Spot each line in the records below where the word "Prati" occurs, then copy it.

[Recorded data]
------------

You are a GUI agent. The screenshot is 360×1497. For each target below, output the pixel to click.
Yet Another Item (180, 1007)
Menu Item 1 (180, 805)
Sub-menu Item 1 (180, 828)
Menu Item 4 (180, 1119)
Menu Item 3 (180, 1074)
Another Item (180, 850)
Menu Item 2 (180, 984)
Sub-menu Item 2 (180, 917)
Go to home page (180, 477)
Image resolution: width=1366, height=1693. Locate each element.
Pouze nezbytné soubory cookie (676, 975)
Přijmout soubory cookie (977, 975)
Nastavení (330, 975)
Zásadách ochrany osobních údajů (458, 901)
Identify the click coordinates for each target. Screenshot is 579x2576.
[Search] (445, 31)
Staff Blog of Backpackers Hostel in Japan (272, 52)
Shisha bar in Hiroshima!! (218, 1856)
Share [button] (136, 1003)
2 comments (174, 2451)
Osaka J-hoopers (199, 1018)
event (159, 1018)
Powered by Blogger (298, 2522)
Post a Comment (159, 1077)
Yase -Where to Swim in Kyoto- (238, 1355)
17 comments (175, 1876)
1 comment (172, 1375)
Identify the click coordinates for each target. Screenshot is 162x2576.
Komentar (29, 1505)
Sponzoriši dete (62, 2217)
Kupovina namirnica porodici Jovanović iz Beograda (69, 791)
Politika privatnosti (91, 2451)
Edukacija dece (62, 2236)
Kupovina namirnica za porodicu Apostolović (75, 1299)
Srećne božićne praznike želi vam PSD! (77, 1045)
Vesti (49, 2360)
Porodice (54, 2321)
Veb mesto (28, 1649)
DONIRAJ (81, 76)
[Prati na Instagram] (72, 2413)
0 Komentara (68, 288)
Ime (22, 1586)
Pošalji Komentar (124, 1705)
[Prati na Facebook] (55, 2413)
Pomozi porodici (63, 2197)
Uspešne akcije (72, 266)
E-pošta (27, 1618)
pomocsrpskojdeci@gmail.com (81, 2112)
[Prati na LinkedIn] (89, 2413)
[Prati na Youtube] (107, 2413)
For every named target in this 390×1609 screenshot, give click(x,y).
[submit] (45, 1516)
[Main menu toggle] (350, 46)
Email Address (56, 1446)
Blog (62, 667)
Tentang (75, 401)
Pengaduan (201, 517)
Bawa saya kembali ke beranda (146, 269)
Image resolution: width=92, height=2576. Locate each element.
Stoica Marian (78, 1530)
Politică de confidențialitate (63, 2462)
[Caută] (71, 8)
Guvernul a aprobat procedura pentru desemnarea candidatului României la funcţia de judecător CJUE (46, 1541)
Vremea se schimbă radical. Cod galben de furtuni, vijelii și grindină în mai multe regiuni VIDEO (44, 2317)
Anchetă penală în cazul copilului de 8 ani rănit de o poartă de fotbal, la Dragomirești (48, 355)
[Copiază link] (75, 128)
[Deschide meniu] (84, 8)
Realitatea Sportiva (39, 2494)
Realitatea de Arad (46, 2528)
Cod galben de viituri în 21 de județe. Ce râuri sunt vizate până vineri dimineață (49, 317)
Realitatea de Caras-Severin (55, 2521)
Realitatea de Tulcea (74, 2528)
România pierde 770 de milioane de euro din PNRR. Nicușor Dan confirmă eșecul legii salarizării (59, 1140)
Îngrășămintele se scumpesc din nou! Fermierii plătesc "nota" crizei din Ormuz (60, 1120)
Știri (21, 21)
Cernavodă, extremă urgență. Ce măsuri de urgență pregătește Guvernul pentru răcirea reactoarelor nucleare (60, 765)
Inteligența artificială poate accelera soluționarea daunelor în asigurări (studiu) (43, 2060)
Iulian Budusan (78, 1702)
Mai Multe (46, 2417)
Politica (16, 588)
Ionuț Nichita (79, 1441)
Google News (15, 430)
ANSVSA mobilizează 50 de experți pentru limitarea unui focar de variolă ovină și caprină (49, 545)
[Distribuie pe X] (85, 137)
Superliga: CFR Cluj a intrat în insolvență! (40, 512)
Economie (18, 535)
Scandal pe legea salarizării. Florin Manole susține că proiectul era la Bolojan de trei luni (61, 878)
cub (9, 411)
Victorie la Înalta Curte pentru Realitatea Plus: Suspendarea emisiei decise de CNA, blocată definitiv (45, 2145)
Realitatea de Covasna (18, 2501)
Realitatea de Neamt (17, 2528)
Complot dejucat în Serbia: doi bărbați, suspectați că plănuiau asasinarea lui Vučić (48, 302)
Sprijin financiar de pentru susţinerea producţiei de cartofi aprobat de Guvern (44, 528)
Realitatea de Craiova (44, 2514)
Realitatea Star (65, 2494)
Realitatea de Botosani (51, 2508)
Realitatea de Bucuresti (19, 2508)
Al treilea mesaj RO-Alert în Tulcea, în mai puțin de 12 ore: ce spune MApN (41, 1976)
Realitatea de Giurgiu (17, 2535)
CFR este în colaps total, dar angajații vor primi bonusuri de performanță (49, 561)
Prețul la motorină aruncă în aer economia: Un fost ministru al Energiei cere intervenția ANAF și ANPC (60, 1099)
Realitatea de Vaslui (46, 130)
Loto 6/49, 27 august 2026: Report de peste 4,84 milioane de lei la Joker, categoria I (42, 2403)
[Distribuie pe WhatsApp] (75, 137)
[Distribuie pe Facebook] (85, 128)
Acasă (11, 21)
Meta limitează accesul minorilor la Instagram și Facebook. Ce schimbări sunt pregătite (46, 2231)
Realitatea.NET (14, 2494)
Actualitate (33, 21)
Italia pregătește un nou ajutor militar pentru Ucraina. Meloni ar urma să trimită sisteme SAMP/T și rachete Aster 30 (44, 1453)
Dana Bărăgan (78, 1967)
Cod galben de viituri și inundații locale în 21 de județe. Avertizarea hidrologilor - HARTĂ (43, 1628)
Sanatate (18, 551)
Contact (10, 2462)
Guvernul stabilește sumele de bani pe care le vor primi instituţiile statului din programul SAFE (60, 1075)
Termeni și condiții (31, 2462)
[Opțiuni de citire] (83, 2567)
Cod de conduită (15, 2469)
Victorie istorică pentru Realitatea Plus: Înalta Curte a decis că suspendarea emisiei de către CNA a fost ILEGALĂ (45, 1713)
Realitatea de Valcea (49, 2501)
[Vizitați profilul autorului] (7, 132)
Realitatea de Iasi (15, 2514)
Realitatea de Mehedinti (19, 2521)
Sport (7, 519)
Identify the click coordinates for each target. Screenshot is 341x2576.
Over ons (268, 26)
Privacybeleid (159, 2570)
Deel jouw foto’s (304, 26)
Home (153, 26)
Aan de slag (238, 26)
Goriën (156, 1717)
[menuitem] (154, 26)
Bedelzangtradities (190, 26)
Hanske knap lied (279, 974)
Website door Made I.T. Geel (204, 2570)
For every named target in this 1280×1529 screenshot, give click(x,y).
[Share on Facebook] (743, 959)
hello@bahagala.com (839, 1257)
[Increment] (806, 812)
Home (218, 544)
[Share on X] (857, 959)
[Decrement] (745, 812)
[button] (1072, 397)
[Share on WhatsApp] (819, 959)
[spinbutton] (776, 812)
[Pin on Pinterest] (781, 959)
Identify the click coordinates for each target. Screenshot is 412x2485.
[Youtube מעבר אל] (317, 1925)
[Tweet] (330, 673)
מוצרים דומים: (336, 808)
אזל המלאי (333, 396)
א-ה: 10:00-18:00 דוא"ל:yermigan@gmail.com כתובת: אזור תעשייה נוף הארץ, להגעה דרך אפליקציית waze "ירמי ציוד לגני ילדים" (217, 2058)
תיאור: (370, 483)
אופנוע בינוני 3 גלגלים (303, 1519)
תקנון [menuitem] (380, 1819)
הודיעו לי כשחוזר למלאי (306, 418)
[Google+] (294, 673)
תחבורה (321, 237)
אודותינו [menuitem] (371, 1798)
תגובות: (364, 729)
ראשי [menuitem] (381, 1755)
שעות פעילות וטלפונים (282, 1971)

------------

REPLY TO THE EXERCISE:
[Prati na Instagram] (72, 2413)
[Prati na Facebook] (55, 2413)
[Prati na LinkedIn] (89, 2413)
[Prati na Youtube] (107, 2413)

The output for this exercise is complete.